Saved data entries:
━━━━━━━━━━━━━━━━━━━━
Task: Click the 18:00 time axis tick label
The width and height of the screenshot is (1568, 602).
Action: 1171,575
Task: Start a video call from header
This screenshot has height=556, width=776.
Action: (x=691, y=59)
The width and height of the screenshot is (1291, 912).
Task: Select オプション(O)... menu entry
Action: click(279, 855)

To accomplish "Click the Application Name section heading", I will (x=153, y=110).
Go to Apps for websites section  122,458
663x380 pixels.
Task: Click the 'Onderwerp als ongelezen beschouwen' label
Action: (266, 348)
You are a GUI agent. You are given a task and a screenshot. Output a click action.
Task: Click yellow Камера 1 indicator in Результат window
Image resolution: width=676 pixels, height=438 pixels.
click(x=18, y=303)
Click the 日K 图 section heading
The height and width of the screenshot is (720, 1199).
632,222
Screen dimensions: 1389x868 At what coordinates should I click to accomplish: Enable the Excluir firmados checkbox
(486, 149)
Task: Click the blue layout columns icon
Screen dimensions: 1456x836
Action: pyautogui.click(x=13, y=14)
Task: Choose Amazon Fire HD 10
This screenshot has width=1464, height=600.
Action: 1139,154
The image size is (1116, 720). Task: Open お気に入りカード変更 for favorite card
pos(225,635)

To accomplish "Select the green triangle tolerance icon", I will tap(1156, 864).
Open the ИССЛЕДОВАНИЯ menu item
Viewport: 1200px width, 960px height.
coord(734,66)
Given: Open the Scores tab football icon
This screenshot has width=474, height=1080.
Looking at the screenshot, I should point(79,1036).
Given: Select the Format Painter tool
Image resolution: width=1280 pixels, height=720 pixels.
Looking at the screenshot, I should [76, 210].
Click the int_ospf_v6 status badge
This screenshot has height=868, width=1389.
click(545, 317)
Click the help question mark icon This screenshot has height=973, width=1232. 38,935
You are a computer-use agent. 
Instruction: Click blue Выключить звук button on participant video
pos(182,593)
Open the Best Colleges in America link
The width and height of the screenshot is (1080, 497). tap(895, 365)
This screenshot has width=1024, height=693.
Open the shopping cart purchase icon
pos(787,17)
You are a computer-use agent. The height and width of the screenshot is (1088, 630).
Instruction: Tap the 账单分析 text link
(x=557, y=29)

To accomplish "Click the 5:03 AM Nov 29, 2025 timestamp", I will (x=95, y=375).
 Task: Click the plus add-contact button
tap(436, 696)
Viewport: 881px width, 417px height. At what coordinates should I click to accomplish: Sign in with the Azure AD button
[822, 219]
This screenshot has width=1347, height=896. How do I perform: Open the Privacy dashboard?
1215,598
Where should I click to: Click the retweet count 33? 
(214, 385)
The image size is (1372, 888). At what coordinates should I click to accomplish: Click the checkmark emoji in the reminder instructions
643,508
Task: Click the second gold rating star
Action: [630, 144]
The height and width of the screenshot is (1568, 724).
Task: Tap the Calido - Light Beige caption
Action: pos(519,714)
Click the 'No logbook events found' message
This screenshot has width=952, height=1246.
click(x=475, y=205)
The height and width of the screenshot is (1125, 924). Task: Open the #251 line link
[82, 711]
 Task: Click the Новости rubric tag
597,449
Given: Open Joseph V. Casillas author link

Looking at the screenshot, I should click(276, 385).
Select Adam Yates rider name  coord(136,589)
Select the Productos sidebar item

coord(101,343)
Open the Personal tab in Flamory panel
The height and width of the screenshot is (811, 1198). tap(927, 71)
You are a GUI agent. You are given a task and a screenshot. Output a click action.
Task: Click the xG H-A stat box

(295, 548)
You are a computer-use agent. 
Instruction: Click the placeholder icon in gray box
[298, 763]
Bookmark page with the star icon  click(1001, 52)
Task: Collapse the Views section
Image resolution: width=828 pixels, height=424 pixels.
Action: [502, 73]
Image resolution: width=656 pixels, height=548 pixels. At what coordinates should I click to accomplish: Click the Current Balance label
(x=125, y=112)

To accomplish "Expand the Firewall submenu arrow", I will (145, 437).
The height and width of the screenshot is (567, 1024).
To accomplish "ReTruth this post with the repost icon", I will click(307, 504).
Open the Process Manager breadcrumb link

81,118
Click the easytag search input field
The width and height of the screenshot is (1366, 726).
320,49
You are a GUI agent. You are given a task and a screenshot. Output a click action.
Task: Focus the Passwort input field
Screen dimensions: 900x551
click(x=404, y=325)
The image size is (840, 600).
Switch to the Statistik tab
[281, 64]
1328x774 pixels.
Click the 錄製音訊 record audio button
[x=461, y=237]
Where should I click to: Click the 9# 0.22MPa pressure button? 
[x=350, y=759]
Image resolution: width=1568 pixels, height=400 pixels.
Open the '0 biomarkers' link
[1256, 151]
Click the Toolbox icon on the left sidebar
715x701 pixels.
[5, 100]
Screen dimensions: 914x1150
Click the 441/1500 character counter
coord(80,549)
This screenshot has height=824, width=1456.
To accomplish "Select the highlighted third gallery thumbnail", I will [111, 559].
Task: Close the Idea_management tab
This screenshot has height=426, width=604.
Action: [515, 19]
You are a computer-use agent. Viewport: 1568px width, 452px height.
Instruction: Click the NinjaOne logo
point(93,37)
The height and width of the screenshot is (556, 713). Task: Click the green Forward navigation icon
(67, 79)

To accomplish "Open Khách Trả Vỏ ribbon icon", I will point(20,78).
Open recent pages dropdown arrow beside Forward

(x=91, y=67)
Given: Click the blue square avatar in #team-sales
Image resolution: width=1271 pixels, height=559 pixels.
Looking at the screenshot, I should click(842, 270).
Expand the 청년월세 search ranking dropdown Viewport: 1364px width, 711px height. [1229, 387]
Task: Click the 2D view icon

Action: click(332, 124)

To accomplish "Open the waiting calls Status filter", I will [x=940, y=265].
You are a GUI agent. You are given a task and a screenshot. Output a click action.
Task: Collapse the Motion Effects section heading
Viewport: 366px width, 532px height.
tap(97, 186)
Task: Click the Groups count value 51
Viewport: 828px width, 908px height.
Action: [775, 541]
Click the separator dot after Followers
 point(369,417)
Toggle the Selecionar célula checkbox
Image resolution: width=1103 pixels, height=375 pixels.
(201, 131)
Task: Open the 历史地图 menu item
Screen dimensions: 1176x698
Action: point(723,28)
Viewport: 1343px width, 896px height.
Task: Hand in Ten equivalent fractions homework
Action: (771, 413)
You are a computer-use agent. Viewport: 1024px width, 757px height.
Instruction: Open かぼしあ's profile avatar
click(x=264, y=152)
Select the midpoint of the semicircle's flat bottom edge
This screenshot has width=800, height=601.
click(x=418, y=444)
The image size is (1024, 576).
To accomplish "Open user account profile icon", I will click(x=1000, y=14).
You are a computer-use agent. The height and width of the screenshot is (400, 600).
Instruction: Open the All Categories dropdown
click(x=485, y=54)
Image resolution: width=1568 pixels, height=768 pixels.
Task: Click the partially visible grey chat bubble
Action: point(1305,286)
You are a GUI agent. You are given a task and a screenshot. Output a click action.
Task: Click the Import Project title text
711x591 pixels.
━━━━━━━━━━━━━━━━━━━━
INSTRUCTIONS TO FOLLOW: Your reply should consist of all the records, set down exactly.

RESPONSE:
Task: Click the 18:00 time axis tick label
The width and height of the screenshot is (1568, 602).
Action: 1171,575
Task: Start a video call from header
This screenshot has height=556, width=776.
Action: (x=691, y=59)
The width and height of the screenshot is (1291, 912).
Task: Select オプション(O)... menu entry
Action: click(279, 855)

To accomplish "Click the Application Name section heading", I will (x=153, y=110).
Go to Apps for websites section  122,458
663x380 pixels.
Task: Click the 'Onderwerp als ongelezen beschouwen' label
Action: (266, 348)
You are a GUI agent. You are given a task and a screenshot. Output a click action.
Task: Click yellow Камера 1 indicator in Результат window
Image resolution: width=676 pixels, height=438 pixels.
click(x=18, y=303)
Click the 日K 图 section heading
The height and width of the screenshot is (720, 1199).
632,222
Screen dimensions: 1389x868 At what coordinates should I click to accomplish: Enable the Excluir firmados checkbox
(486, 149)
Task: Click the blue layout columns icon
Screen dimensions: 1456x836
Action: pyautogui.click(x=13, y=14)
Task: Choose Amazon Fire HD 10
This screenshot has width=1464, height=600.
Action: 1139,154
The image size is (1116, 720). Task: Open お気に入りカード変更 for favorite card
pos(225,635)

To accomplish "Select the green triangle tolerance icon", I will tap(1156, 864).
Open the ИССЛЕДОВАНИЯ menu item
Viewport: 1200px width, 960px height.
coord(734,66)
Given: Open the Scores tab football icon
This screenshot has width=474, height=1080.
Looking at the screenshot, I should point(79,1036).
Given: Select the Format Painter tool
Image resolution: width=1280 pixels, height=720 pixels.
Looking at the screenshot, I should [76, 210].
Click the int_ospf_v6 status badge
This screenshot has height=868, width=1389.
click(545, 317)
Click the help question mark icon This screenshot has height=973, width=1232. 38,935
You are a computer-use agent. 
Instruction: Click blue Выключить звук button on participant video
pos(182,593)
Open the Best Colleges in America link
The width and height of the screenshot is (1080, 497). tap(895, 365)
This screenshot has width=1024, height=693.
Open the shopping cart purchase icon
pos(787,17)
You are a computer-use agent. The height and width of the screenshot is (1088, 630).
Instruction: Tap the 账单分析 text link
(x=557, y=29)

To accomplish "Click the 5:03 AM Nov 29, 2025 timestamp", I will (x=95, y=375).
 Task: Click the plus add-contact button
tap(436, 696)
Viewport: 881px width, 417px height. At what coordinates should I click to accomplish: Sign in with the Azure AD button
[822, 219]
This screenshot has width=1347, height=896. How do I perform: Open the Privacy dashboard?
1215,598
Where should I click to: Click the retweet count 33? 
(214, 385)
The image size is (1372, 888). At what coordinates should I click to accomplish: Click the checkmark emoji in the reminder instructions
643,508
Task: Click the second gold rating star
Action: [630, 144]
The height and width of the screenshot is (1568, 724).
Task: Tap the Calido - Light Beige caption
Action: pos(519,714)
Click the 'No logbook events found' message
This screenshot has width=952, height=1246.
click(x=475, y=205)
The height and width of the screenshot is (1125, 924). Task: Open the #251 line link
[82, 711]
 Task: Click the Новости rubric tag
597,449
Given: Open Joseph V. Casillas author link

Looking at the screenshot, I should click(276, 385).
Select Adam Yates rider name  coord(136,589)
Select the Productos sidebar item

coord(101,343)
Open the Personal tab in Flamory panel
The height and width of the screenshot is (811, 1198). tap(927, 71)
You are a GUI agent. You are given a task and a screenshot. Output a click action.
Task: Click the xG H-A stat box

(295, 548)
You are a computer-use agent. 
Instruction: Click the placeholder icon in gray box
[298, 763]
Bookmark page with the star icon  click(1001, 52)
Task: Collapse the Views section
Image resolution: width=828 pixels, height=424 pixels.
Action: [502, 73]
Image resolution: width=656 pixels, height=548 pixels. At what coordinates should I click to accomplish: Click the Current Balance label
(x=125, y=112)

To accomplish "Expand the Firewall submenu arrow", I will (145, 437).
The height and width of the screenshot is (567, 1024).
To accomplish "ReTruth this post with the repost icon", I will click(307, 504).
Open the Process Manager breadcrumb link

81,118
Click the easytag search input field
The width and height of the screenshot is (1366, 726).
320,49
You are a GUI agent. You are given a task and a screenshot. Output a click action.
Task: Focus the Passwort input field
Screen dimensions: 900x551
click(x=404, y=325)
The image size is (840, 600).
Switch to the Statistik tab
[281, 64]
1328x774 pixels.
Click the 錄製音訊 record audio button
[x=461, y=237]
Where should I click to: Click the 9# 0.22MPa pressure button? 
[x=350, y=759]
Image resolution: width=1568 pixels, height=400 pixels.
Open the '0 biomarkers' link
[1256, 151]
Click the Toolbox icon on the left sidebar
715x701 pixels.
[5, 100]
Screen dimensions: 914x1150
Click the 441/1500 character counter
coord(80,549)
This screenshot has height=824, width=1456.
To accomplish "Select the highlighted third gallery thumbnail", I will [111, 559].
Task: Close the Idea_management tab
This screenshot has height=426, width=604.
Action: [515, 19]
You are a computer-use agent. Viewport: 1568px width, 452px height.
Instruction: Click the NinjaOne logo
point(93,37)
The height and width of the screenshot is (556, 713). Task: Click the green Forward navigation icon
(67, 79)

To accomplish "Open Khách Trả Vỏ ribbon icon", I will point(20,78).
Open recent pages dropdown arrow beside Forward

(x=91, y=67)
Given: Click the blue square avatar in #team-sales
Image resolution: width=1271 pixels, height=559 pixels.
Looking at the screenshot, I should click(842, 270).
Expand the 청년월세 search ranking dropdown Viewport: 1364px width, 711px height. [1229, 387]
Task: Click the 2D view icon

Action: click(332, 124)

To accomplish "Open the waiting calls Status filter", I will [x=940, y=265].
You are a GUI agent. You are given a task and a screenshot. Output a click action.
Task: Collapse the Motion Effects section heading
Viewport: 366px width, 532px height.
tap(97, 186)
Task: Click the Groups count value 51
Viewport: 828px width, 908px height.
Action: [775, 541]
Click the separator dot after Followers
 point(369,417)
Toggle the Selecionar célula checkbox
Image resolution: width=1103 pixels, height=375 pixels.
(201, 131)
Task: Open the 历史地图 menu item
Screen dimensions: 1176x698
Action: point(723,28)
Viewport: 1343px width, 896px height.
Task: Hand in Ten equivalent fractions homework
Action: (771, 413)
You are a computer-use agent. Viewport: 1024px width, 757px height.
Instruction: Open かぼしあ's profile avatar
click(x=264, y=152)
Select the midpoint of the semicircle's flat bottom edge
This screenshot has width=800, height=601.
click(x=418, y=444)
The image size is (1024, 576).
To accomplish "Open user account profile icon", I will click(x=1000, y=14).
You are a computer-use agent. The height and width of the screenshot is (400, 600).
Instruction: Open the All Categories dropdown
click(x=485, y=54)
Image resolution: width=1568 pixels, height=768 pixels.
Task: Click the partially visible grey chat bubble
Action: point(1305,286)
You are a GUI agent. You are given a task and a screenshot. Output a click action.
Task: Click the Import Project title text
711x591 pixels.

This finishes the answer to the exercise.